Modernization layered Western institutions on top of local social fabrics.
The result today is a hybrid, sometimes incoherent mix of the two.
So when we import Western design paradigms — even ones that claim to be inclusive — we need to ask:
Whose worldview shaped this process?
Whose knowledge is being privileged?
Who gets to speak?
Who can afford not to speak?
Who feels safe enough to speak at all?
Design is never just design.
It’s power. It’s history. It’s culture.
Why this matters even more in post-conflict settings
Conflict changes everything: trust, trauma, community dynamics, cognitive load, expectations.
In the paper I outlined challenges that make traditional participatory design almost impossible in these environments:
People are grieving.
Trust is fractured.
Speaking up may feel unsafe.
Data is outdated or dangerous to collect.
Community fatigue is real.
There are urgent material needs long before “co-creation” can begin.
Design cannot pretend to be neutral here. It must be healing-centered, trauma-informed, and culturally literate.
And sometimes, that means slowing down instead of pushing the designer’s agenda.

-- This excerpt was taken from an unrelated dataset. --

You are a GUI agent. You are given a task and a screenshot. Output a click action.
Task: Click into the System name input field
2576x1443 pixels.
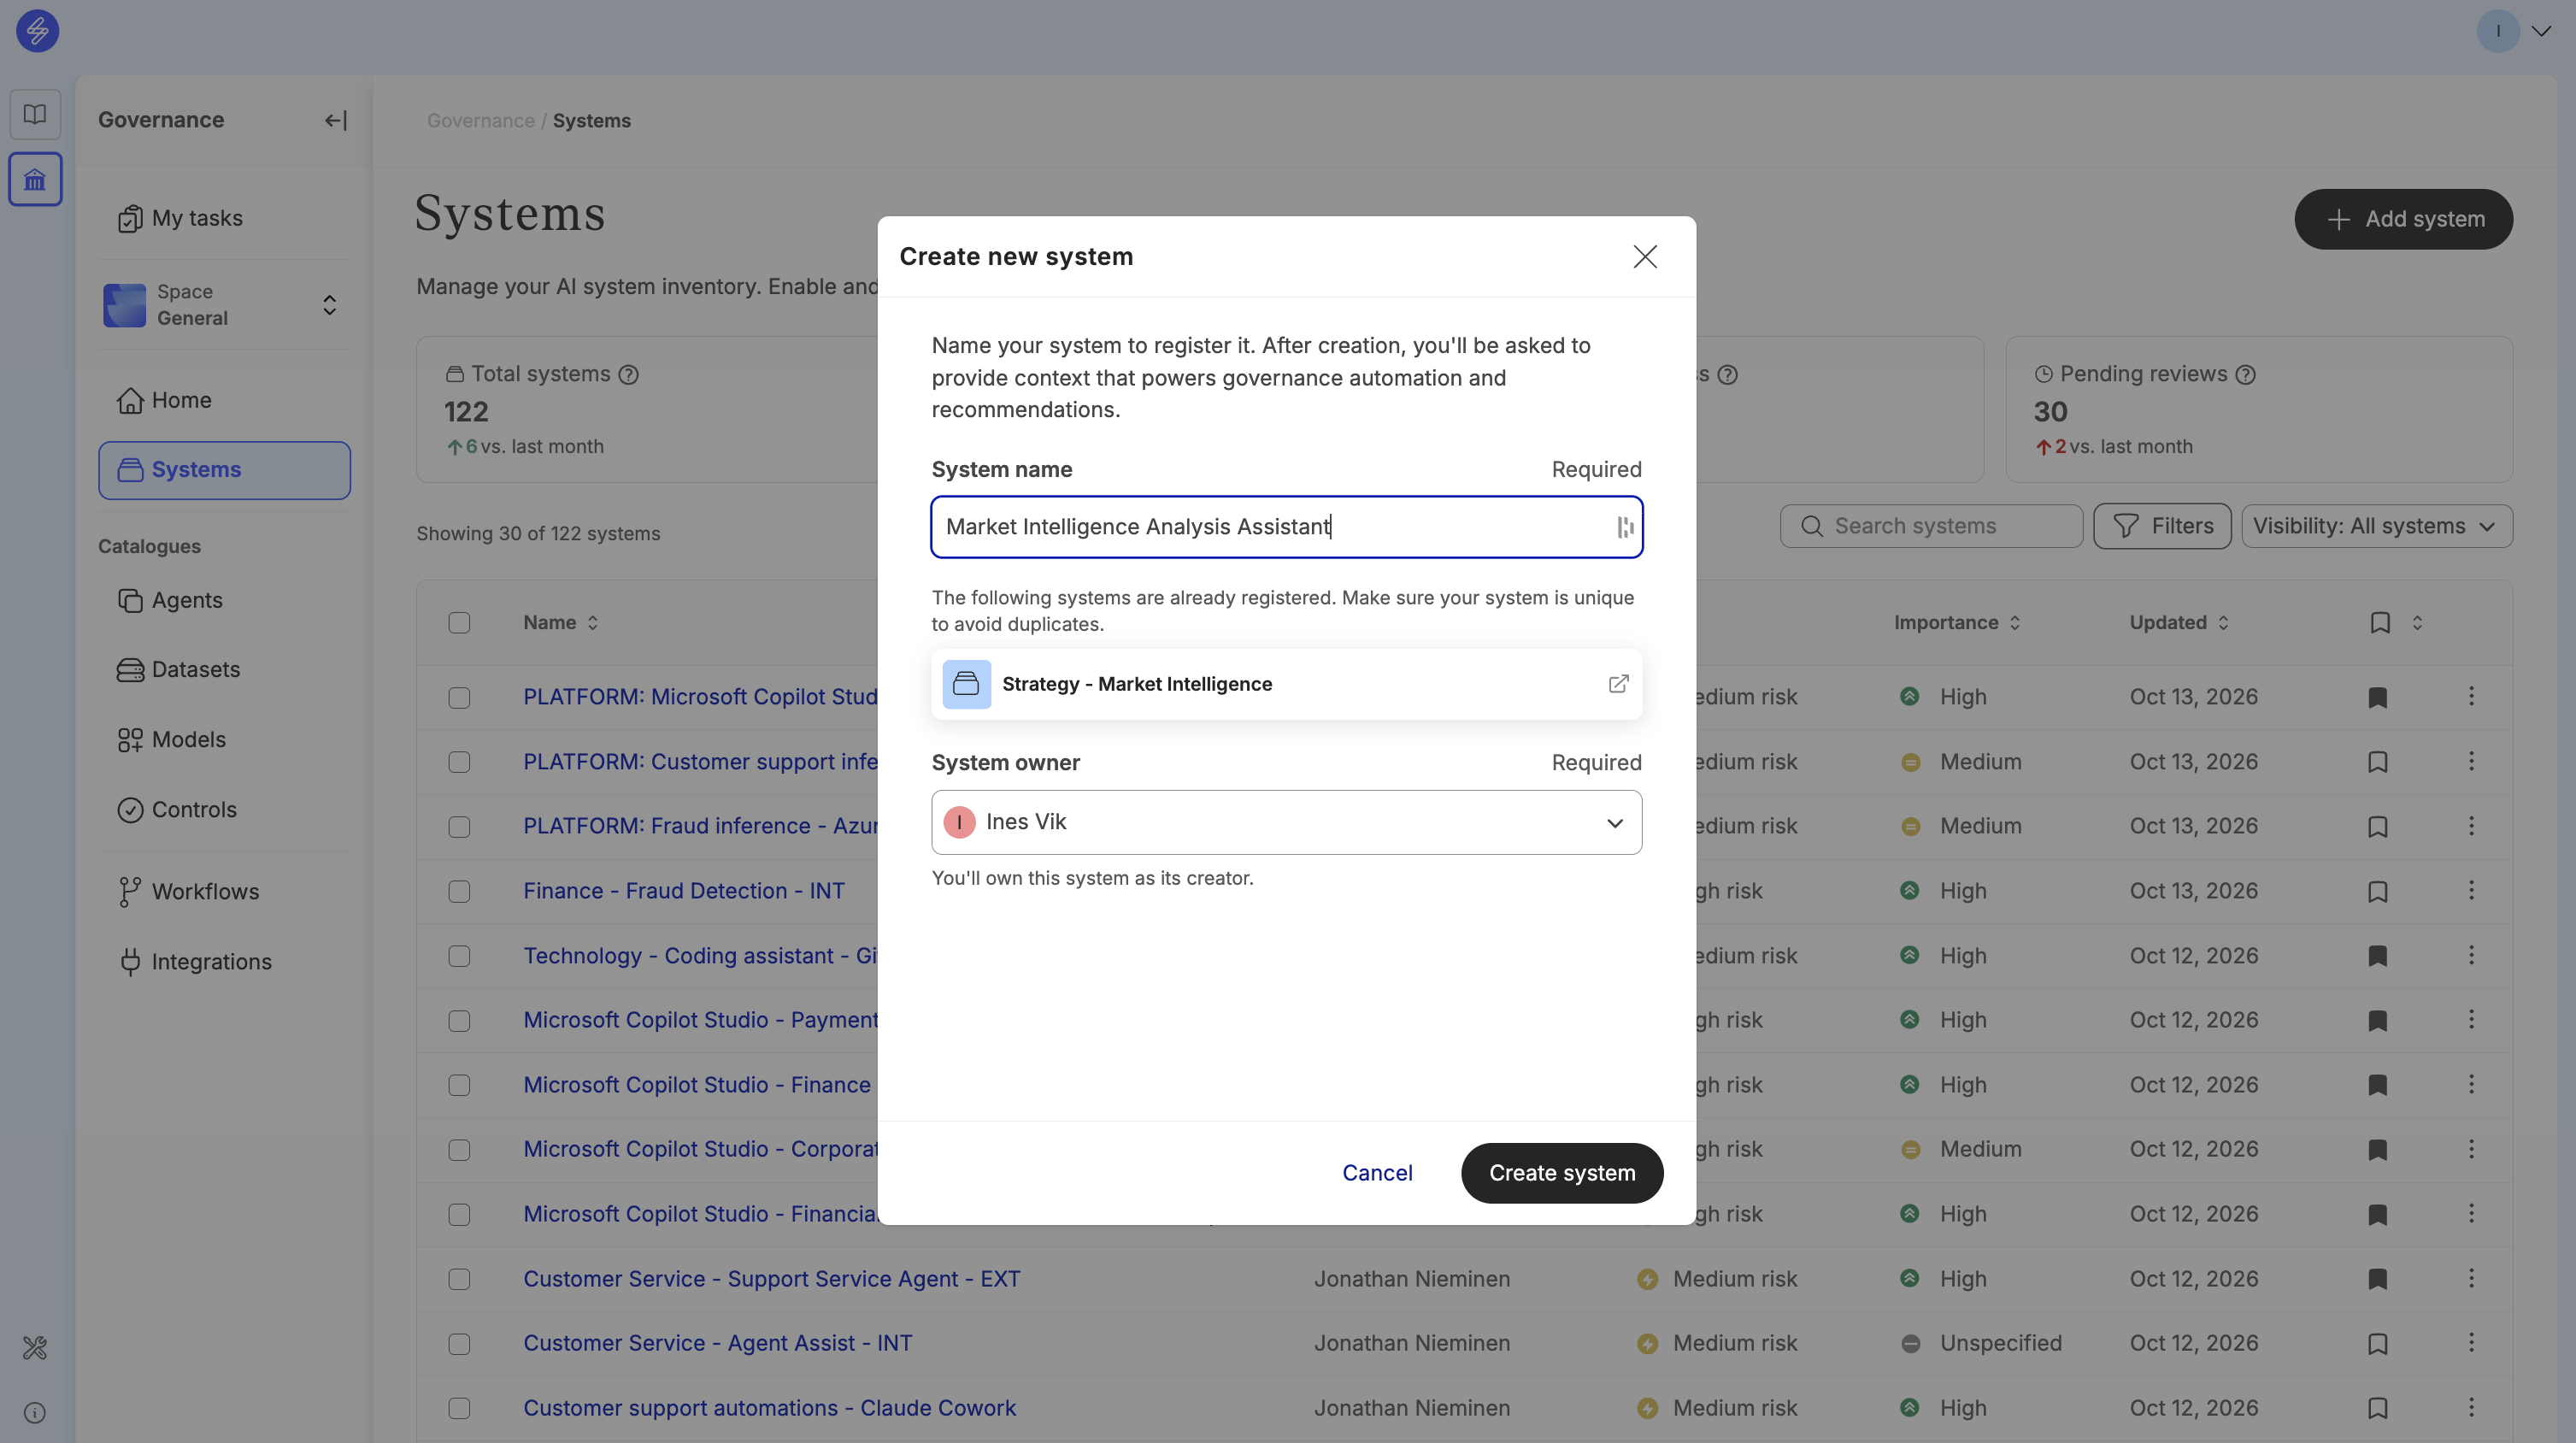[1286, 527]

So… is design the problem or the solution?
Both.
Design has opened doors for people long shut out of the conversation.
It has given language, structure, and visibility to marginalized voices.
It has helped communities articulate needs that institutions ignored for decades.
But design can also reproduce hierarchies.
It can become extraction dressed up as empowerment.
It can impose Western norms on societies that operate through different logics.
It can treat communities as “participants” only after designers have already framed the question.
And that’s where the discomfort — and the potential — lives.
A more honest way forward
If there’s one thing this class taught me, it’s that decolonizing design isn’t a slogan. It’s a practice of humility.
It means:
Letting local cultural institutions lead
Shifting from “experts on top” to “designers on tap”
Allowing uncertainty, iteration, and slowness
Recognizing that trauma changes what participation looks like
Accepting that sometimes the community already has the system — we’re just not trained to see it
It means remembering that design isn’t about sticky notes or frameworks.
It’s about people.
People with histories, identities, politics, and pain.
A few questions to leave with you
Instead of a neat answer, I want to offer a few questions — the same ones I’m still wrestling with:
Who gets to define what “good design” looks like?
What parts of a design process are genuinely inclusive, and what parts simply feel that way?
When does “participation” empower — and when does it exhaust?
How do we design in ways that don’t overwrite the cultures we claim to serve?
And what might happen if we stopped treating communities as inputs, and started seeing them as co-authors?
If nothing else, I hope this piece nudges you to look at “design” differently — not as a shiny set of tools, but as a cultural and political act with real consequences.
When done thoughtfully, design can heal.
When done carelessly, it can wound.
The work is figuring out the difference.